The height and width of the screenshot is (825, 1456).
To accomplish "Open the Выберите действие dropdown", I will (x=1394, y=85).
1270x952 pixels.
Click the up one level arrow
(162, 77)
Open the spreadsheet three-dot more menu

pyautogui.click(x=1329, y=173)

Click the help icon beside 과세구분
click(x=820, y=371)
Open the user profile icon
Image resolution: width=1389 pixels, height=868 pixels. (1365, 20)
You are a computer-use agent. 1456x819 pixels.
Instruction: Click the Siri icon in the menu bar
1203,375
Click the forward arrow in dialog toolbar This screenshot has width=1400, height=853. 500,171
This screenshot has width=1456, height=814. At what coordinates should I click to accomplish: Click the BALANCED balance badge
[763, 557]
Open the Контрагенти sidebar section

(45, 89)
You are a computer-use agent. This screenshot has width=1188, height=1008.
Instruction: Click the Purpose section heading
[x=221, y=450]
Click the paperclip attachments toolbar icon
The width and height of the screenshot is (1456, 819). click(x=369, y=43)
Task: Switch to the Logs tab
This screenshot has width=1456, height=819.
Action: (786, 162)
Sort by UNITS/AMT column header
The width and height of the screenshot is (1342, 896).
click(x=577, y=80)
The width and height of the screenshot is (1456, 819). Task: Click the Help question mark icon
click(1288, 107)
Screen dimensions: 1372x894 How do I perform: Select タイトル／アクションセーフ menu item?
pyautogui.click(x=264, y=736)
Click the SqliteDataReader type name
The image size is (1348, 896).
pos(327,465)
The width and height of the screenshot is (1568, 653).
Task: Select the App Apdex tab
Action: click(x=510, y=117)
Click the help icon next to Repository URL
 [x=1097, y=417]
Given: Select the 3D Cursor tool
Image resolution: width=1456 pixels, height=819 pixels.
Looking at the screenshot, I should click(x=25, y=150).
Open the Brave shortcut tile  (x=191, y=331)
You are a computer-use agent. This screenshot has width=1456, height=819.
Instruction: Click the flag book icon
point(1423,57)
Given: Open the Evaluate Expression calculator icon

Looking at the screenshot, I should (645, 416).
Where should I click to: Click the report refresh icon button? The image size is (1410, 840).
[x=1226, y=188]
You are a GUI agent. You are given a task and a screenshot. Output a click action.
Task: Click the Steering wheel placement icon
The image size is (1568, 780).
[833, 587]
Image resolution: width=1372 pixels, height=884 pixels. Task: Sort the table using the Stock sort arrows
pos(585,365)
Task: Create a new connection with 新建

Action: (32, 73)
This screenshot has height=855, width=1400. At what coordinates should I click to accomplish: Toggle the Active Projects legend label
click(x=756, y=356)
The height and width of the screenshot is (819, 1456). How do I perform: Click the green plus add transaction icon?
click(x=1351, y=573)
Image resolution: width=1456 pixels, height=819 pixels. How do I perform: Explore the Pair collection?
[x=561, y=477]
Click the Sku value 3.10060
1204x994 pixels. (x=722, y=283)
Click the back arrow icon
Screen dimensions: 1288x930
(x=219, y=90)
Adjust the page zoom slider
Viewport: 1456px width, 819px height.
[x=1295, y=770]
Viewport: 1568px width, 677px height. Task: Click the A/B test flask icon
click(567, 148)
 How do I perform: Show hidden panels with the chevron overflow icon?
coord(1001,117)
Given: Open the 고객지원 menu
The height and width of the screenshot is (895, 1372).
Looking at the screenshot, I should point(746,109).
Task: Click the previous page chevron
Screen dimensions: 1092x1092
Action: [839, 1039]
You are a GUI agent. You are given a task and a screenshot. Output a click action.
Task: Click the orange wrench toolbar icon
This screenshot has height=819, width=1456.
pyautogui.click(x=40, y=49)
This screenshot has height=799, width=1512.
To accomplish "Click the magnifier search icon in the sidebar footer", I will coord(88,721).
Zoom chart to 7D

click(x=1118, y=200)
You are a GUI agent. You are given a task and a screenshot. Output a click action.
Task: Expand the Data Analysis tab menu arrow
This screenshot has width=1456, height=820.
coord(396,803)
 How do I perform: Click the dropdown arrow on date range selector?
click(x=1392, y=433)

================================

Report how many lines in the data above contain "will", without any other words.

SOLUTION BELOW: 2